Records excerpted from a collection:
Start of Block

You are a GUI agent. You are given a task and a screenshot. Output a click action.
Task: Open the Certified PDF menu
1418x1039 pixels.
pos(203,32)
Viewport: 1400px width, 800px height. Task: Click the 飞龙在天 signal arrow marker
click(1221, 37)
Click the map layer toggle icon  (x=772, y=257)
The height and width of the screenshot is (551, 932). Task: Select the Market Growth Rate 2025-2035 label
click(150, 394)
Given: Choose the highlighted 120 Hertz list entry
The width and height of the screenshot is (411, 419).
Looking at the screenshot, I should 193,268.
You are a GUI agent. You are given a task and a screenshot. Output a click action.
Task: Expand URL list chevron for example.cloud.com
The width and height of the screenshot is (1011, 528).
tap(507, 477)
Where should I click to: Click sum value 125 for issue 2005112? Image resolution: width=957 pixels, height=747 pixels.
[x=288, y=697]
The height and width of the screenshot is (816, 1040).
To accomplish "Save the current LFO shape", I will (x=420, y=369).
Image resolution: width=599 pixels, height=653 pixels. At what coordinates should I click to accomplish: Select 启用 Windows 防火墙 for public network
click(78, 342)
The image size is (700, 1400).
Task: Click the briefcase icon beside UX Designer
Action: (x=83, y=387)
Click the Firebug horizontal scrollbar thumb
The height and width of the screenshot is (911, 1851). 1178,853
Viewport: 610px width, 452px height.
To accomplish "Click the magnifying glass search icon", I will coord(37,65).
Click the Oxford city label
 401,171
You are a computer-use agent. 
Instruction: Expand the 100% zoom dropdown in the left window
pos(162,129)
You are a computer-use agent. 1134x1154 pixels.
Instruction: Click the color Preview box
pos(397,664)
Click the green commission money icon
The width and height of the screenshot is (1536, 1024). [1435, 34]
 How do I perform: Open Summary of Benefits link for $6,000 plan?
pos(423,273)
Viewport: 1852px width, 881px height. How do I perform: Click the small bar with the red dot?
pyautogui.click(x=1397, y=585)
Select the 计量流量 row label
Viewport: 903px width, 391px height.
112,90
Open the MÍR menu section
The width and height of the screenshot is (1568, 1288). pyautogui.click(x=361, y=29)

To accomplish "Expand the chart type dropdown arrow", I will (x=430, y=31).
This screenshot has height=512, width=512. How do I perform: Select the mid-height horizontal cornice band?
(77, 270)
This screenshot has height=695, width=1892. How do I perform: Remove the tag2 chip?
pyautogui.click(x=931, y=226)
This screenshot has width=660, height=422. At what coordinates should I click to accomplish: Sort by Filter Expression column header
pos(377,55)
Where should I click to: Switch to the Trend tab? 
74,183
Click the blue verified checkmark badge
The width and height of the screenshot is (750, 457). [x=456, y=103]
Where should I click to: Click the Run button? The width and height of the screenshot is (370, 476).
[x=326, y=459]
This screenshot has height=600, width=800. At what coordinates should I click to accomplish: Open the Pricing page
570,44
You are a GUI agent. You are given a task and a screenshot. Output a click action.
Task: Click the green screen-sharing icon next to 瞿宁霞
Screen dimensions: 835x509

End of Block

### WORK INSTRUCTION
Provide the number of lines in the records above that contain the word "computer", with no additional words.

### PROBLEM SOLUTION
2